Then either claude-batch ... or python -m claude_batch .... Requires Python 3.11+ (uses the stdlib tomllib) and the claude CLI on PATH.

Quick start

List the built-in tasks:

claude-batch --list-tasks

Translate Japanese with optional English context (no header, columns by index):

claude-batch --task jp-translate \
  --input data/example.csv --output out/translated.csv \
  --col source=0 --col context=1 --preset best

Backgrounded (survives terminal close), logging to a file:

nohup claude-batch --task jp-translate --input data/example.csv \
  --output out/translated.csv --col source=0 --col context=1 \
  > run.log 2>&1 &

Tasks

A task lives in src/claude_batch/tasks/<name>.toml.
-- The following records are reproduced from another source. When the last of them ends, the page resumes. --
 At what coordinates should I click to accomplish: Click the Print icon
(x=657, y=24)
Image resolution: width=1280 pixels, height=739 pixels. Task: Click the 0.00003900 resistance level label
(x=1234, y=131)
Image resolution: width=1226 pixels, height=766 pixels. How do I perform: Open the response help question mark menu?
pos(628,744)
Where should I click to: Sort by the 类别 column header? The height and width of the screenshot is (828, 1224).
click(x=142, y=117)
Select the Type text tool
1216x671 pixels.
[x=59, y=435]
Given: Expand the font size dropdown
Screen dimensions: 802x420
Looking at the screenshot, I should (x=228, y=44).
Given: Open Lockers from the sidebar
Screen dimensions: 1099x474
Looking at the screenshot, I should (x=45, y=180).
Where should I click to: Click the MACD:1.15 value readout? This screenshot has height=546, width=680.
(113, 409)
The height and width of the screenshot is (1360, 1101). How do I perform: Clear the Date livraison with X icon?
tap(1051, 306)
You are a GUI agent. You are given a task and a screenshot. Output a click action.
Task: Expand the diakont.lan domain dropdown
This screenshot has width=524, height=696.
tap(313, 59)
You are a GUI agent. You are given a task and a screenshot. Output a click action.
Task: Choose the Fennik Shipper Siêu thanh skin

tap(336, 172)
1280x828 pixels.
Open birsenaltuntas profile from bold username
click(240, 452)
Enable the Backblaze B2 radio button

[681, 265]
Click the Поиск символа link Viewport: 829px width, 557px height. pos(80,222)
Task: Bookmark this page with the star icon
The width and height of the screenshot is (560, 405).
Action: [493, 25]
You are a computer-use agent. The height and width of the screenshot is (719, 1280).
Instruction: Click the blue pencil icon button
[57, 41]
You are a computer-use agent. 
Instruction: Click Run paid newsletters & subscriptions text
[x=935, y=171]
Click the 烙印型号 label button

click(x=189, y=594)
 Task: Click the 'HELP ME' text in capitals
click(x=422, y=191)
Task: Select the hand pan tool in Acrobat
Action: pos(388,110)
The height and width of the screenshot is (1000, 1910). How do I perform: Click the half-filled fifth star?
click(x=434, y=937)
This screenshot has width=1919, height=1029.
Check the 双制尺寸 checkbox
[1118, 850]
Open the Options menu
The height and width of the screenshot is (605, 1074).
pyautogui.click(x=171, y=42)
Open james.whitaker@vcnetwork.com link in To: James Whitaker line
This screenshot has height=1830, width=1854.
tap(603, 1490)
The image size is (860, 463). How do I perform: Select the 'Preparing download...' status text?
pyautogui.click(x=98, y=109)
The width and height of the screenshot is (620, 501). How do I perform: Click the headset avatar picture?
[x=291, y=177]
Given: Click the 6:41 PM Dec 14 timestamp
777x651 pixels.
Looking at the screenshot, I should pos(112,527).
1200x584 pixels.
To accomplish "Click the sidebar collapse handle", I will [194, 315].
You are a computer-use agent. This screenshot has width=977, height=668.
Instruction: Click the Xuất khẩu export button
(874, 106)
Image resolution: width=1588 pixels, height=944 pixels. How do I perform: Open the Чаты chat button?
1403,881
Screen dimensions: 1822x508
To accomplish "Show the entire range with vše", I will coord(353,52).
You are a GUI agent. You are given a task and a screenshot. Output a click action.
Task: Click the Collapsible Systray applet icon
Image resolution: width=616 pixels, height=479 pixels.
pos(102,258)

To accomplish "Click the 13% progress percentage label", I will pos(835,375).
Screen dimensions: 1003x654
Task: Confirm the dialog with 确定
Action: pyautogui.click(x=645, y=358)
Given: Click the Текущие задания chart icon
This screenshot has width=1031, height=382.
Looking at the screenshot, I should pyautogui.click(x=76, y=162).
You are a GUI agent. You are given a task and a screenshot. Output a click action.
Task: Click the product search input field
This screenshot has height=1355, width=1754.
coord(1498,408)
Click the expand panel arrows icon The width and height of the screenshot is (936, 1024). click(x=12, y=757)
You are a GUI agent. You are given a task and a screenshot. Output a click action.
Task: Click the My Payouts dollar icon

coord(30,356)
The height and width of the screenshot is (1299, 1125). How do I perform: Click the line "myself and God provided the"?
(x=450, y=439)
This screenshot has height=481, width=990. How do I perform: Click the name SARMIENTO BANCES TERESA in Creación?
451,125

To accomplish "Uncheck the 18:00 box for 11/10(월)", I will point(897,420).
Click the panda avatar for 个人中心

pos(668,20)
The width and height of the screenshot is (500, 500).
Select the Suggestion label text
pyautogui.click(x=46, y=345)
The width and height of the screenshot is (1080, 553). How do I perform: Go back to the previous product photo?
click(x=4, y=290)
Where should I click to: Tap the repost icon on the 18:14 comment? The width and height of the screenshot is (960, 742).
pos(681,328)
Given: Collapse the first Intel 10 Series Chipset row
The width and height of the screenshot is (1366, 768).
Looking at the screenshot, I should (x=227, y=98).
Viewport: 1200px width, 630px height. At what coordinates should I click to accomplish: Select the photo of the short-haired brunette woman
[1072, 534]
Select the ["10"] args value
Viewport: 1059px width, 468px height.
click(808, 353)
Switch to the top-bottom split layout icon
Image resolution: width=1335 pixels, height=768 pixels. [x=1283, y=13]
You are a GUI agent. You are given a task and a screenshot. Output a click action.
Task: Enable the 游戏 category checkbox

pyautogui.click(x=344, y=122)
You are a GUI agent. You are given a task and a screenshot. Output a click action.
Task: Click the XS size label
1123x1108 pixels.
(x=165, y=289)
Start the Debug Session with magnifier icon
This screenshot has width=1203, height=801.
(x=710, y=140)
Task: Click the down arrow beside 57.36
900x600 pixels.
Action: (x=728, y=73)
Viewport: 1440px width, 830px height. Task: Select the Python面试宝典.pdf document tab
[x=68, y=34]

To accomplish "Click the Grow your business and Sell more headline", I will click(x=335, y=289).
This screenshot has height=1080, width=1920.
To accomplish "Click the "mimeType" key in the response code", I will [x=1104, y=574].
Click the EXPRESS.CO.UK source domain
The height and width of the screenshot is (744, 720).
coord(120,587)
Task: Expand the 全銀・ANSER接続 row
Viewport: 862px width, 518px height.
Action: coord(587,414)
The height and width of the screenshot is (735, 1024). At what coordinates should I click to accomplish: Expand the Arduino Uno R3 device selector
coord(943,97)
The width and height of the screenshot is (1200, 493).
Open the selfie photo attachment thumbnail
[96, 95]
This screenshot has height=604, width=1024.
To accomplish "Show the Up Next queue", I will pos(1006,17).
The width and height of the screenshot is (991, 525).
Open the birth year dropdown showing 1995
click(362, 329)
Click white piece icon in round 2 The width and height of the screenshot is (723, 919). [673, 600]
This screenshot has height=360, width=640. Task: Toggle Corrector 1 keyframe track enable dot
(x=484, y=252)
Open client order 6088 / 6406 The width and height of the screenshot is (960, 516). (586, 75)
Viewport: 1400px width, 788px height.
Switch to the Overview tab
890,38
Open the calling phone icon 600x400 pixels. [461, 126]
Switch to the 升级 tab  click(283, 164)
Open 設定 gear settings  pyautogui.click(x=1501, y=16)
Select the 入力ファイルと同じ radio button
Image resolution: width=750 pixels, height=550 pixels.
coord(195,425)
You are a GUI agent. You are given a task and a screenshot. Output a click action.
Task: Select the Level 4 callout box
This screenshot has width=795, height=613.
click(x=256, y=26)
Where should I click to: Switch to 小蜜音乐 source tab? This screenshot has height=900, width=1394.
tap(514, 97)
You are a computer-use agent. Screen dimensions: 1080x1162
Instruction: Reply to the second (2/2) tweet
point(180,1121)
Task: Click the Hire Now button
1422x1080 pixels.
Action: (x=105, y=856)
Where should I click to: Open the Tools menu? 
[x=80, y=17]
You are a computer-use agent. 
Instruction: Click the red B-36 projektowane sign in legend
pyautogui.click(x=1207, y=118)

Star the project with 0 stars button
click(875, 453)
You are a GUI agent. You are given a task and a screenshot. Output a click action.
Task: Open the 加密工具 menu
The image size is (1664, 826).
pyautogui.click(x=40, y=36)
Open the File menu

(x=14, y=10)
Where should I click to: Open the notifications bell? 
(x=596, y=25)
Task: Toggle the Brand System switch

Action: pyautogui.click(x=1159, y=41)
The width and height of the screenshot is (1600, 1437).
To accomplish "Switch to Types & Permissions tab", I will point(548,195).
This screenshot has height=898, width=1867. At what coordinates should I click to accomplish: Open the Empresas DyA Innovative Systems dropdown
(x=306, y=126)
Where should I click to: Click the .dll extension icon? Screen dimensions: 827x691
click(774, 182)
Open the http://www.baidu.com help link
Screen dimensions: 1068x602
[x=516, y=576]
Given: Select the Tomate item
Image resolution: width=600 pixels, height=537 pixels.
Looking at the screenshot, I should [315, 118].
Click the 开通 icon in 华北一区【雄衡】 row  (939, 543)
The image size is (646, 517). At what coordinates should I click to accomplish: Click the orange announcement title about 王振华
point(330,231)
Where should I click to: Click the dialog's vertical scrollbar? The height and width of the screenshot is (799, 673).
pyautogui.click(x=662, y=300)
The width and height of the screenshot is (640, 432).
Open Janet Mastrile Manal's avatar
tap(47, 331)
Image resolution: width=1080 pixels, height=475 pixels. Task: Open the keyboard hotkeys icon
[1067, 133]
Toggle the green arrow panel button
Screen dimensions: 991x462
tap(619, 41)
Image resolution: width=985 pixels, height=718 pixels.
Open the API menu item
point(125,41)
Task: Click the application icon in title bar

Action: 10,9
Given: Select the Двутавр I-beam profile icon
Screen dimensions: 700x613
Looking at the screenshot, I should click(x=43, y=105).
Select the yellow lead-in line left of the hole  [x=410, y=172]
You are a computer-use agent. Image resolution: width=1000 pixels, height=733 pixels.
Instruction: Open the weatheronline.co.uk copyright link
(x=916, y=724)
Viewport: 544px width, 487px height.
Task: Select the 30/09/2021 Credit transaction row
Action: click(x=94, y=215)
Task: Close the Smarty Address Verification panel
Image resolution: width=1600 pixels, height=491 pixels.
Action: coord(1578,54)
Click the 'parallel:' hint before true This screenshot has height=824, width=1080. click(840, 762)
The shipped jp-translate task:

name = "jp-translate"
description = "Translate a Japanese sentence closely for a learner, plus learner notes."

# Per-row user prompt. {var} placeholders are mapped to CSV columns with --col.
# A template line whose placeholders ALL resolve empty is dropped (optional context).
prompt_template = """
Translate this line: {source}

English subtitle (context only, do not copy or defer to it): {context}
"""

# Columns written to the output CSV, in order.
output_columns = ["translation", "notes"]

# Sentinel line separating fields. Omit for a single output column.
sentinel = "---NOTES---"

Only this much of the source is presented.